RECORDS SUPPLIED:
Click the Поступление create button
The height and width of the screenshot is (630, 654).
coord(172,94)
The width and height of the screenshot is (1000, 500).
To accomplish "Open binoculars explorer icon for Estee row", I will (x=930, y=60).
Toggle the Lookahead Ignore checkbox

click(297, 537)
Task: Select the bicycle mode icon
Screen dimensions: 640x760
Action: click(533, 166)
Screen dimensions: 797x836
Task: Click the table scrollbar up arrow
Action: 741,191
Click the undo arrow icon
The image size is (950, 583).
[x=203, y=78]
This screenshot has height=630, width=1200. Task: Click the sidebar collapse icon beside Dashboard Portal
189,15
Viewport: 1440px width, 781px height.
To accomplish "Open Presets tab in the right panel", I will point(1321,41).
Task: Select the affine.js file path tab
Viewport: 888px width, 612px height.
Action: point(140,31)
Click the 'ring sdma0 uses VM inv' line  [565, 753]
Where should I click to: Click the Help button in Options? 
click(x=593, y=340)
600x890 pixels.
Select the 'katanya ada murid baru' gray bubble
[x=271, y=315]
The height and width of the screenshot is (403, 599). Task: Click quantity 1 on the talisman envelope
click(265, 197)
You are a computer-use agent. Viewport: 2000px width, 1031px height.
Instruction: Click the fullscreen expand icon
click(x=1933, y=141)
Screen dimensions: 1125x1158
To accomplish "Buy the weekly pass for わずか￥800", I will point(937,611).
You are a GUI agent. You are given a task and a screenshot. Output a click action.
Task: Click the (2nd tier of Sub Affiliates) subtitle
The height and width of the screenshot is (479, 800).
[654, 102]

TASK INSTRUCTIONS:
The answer should be nothing more than the lines from the one with "Task: Select the affine.js file path tab" through the end of the entries, restated word for word.

WRITTEN ANSWER:
Task: Select the affine.js file path tab
Viewport: 888px width, 612px height.
Action: point(140,31)
Click the 'ring sdma0 uses VM inv' line  [565, 753]
Where should I click to: Click the Help button in Options? 
click(x=593, y=340)
600x890 pixels.
Select the 'katanya ada murid baru' gray bubble
[x=271, y=315]
The height and width of the screenshot is (403, 599). Task: Click quantity 1 on the talisman envelope
click(265, 197)
You are a computer-use agent. Viewport: 2000px width, 1031px height.
Instruction: Click the fullscreen expand icon
click(x=1933, y=141)
Screen dimensions: 1125x1158
To accomplish "Buy the weekly pass for わずか￥800", I will point(937,611).
You are a GUI agent. You are given a task and a screenshot. Output a click action.
Task: Click the (2nd tier of Sub Affiliates) subtitle
The height and width of the screenshot is (479, 800).
[654, 102]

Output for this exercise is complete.